Pellegrini e ambasciatori

Vedere oltre gli schemi ciò che queste pietre possono dire. Dal blog “In dialogo”

Sono da tre giorni a Gerusalemme. Una città davvero unica. Quest’anno sono passati 4 milioni di pellegrini, più di una città come Roma. E’ una città con una grande vocazione, non solo per il passato, ma anche per oggi. Un anno fa Gerusalemme è entrata a far parte di una rete di città che sono mete di pellegrinaggi, per poter accogliere la gente che viene per vedere, per sapere, ma anche soprattutto per pregare.

 

Ma quello che Gerusalemme chiede è un contributo di reciprocità. Questi pellegrini, una volta accolti, potrebbero diventare ambasciatori di Gerusalemme, proponendo un’immagine diversa da quella di cui spesso si parla, fatta solo di conflitti e divisioni. Tutto questo, certo, esiste, ma è anche vero che si sente di essere in un luogo unico nella storia del mondo, un luogo di incontro, più che di scontro, un luogo che ciascuno di coloro che passano può contribuire a costruire qui in Israele e, poi, nel mondo.

 

Ma è necessario dimenticarsi ciò che ciascuno si porta dietro. Non ce ne rendiamo conto, ma siamo tutti vittima di fenomeni che non ci permettono di vedere. Proprio queste righe che ho letto oggi, qui a Gerusalemme, hanno provocato in me una profonda revisione. L’antropologo Roger Bastide penso dipinga l’immagine di ciascuno di noi.

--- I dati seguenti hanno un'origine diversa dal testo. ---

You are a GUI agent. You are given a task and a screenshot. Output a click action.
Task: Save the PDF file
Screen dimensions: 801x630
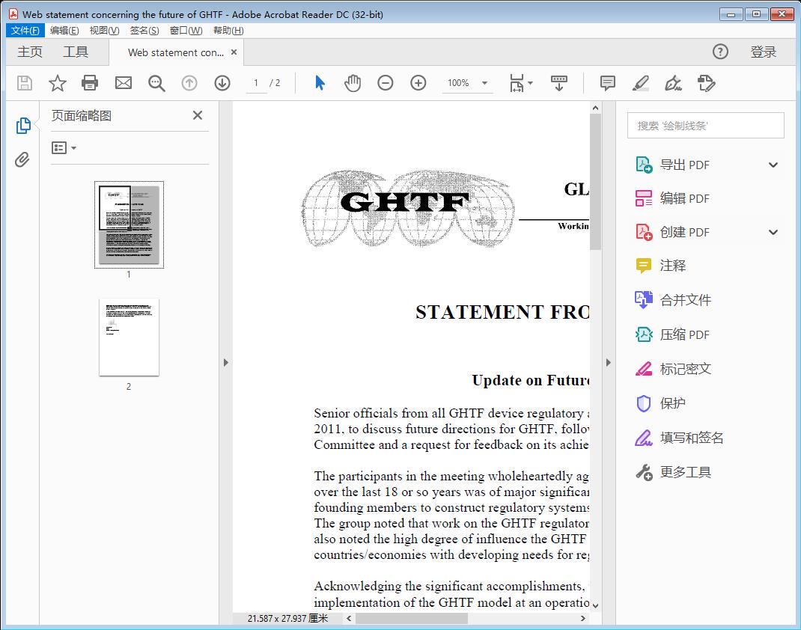click(24, 82)
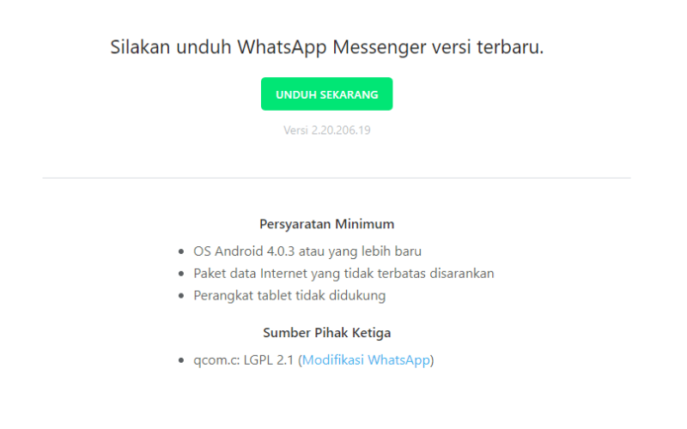
Task: Click the qcom.c source file text
Action: 216,360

Gerusalemme ci può aiutare ad uscire dalla ristrettezza del nostro mondo per entrare in quello dell’altro e del diverso. Queste righe potrebbero raccontare la storia di Gerusalemme, ma anche quella mia e di ciascuno di noi che passa su queste pietre.

 

“[…] gli individui tendono a radicarsi in un territorio, a barricarsi dietro i muri di una casa, a distinguere i “propri” dagli “altri” […]. In un certo senso la storia del mondo è quella di un restringersi progressivo dei rapporti umani, soprattutto da qualche secolo in qua. Ma oggi, con il progresso dei mezzi di trasporto e delle tecniche d’informazione, l’universo si è bruscamente rimpicciolito; le distanze hanno cessato di essere un ostacolo ai contatti tra gli uomini più diversi […] Si potrebbe sperare che questo moltiplicarsi degli incontri e dei contatti faccia approdare finalmente al trionfo della fraternità mondiale, al sentimento della nostra unità, della nostra responsabilità comune […] Ed invece approfittiamo di questi contatti con un atteggiamento squadrato da una mentalità da compartimento stagno. Ed anche quando viaggiamo, portiamo nei nostri bagagli i nostri pregiudizi, le nostre ignoranze, le nostre difficoltà di uscire da noi stessi, se non addirittura i nostri sogni di potenza o d’egemonia, oggi che la colonizzazione è finita. Ne viene che il moltiplicarsi dei rapporti tra popoli e culture non sfoci il più delle volte che nel moltiplicarsi delle barriere e delle incomprensioni”.[1]

 

Sta a me, sta a noi essere dalla parte della soluzione non da quella del problema.